Segment Start: Text passage

The black ducks on the mainland are as tame as a dog. Out around the bay they are shy like ghosts. Yet I have shot them and they have corn in their gizzard! They obviously know where they are safe.
 
In my area of Nova Scotia the first significant populations of Mallards appeared when they were INTRODUCED by the industrialist Cyrus Eaton on his hobby farm. They then became popular as a pond duck. For example my father had a dozen or so. However, when they were `let go' and no longer fed they quickly disappeared on the island. I'm not sure if it was a cold/exposure issue or more of a sea gull, musk rat, mink predation issue with the young.

They are common on the mainland and winter-over (Mallards). People feed them and they hang out where the water stays ice free. These environments are becoming more common, e.g. where there is run-out from a hydro station, where small causeways have been built to islands close to sure and a large culvert is installed to allow the salt water to run through. This creates current and a small area of ice free water. It isn't uncommon to see 200 black ducks in an area of open water about the size of a normal swimming pool. People then feed them at these locations.

Segment End: Text passage
Segment Start: Data excerpt

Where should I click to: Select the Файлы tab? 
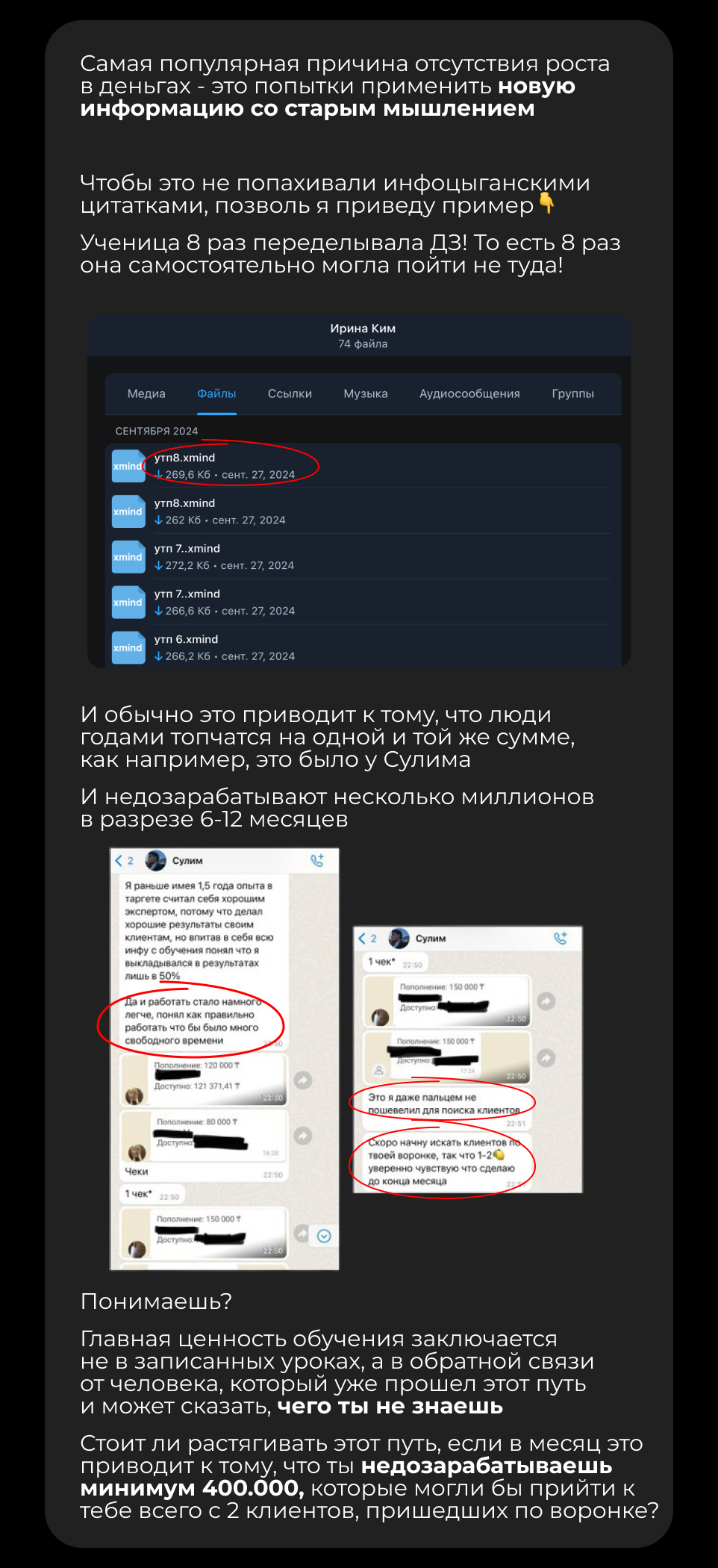[x=216, y=393]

Segment End: Data excerpt

# Your goal
Write out the entire passage on black ducks and Mallards in Nova Scotia, word for word. The lines come from a different source than the text.

# Exercise solution
The black ducks on the mainland are as tame as a dog. Out around the bay they are shy like ghosts. Yet I have shot them and they have corn in their gizzard! They obviously know where they are safe.
 
In my area of Nova Scotia the first significant populations of Mallards appeared when they were INTRODUCED by the industrialist Cyrus Eaton on his hobby farm. They then became popular as a pond duck. For example my father had a dozen or so. However, when they were `let go' and no longer fed they quickly disappeared on the island. I'm not sure if it was a cold/exposure issue or more of a sea gull, musk rat, mink predation issue with the young.

They are common on the mainland and winter-over (Mallards). People feed them and they hang out where the water stays ice free. These environments are becoming more common, e.g. where there is run-out from a hydro station, where small causeways have been built to islands close to sure and a large culvert is installed to allow the salt water to run through. This creates current and a small area of ice free water. It isn't uncommon to see 200 black ducks in an area of open water about the size of a normal swimming pool. People then feed them at these locations.